Pixel coordinate grounding data:
%%

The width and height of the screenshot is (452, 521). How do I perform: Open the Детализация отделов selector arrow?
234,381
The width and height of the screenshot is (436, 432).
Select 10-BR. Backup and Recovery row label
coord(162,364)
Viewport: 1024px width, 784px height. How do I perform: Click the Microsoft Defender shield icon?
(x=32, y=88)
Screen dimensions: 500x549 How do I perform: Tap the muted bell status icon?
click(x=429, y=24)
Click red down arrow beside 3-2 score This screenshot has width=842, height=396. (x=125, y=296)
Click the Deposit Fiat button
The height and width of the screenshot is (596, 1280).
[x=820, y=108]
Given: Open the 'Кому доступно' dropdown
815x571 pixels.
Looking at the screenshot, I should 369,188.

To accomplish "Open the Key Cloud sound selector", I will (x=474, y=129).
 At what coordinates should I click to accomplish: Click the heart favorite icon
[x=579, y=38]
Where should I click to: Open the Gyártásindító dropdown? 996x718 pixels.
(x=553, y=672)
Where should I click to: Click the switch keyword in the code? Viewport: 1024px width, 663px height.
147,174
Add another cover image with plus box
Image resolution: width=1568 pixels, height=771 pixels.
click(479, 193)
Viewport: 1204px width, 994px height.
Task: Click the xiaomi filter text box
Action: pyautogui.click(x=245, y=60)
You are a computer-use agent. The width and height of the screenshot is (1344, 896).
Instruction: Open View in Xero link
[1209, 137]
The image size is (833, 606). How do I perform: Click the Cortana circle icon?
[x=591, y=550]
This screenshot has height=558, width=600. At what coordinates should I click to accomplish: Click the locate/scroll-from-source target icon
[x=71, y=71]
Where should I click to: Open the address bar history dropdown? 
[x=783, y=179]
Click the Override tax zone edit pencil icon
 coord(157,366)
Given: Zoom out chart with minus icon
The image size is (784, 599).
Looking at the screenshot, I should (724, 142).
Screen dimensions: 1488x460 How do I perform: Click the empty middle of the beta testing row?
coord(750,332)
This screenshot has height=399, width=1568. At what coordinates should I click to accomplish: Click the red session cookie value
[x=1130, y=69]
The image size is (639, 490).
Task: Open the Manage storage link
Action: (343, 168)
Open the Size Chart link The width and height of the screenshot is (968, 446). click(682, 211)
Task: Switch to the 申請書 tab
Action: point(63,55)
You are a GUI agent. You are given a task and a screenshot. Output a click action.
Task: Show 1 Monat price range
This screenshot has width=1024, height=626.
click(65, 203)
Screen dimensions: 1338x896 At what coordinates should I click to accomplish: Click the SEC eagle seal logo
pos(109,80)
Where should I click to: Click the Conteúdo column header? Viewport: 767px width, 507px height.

%%

Task requirements ->
Copy out the lines of the records above in which the string "with" appears.

Task output ->
Add another cover image with plus box
Given: Zoom out chart with minus icon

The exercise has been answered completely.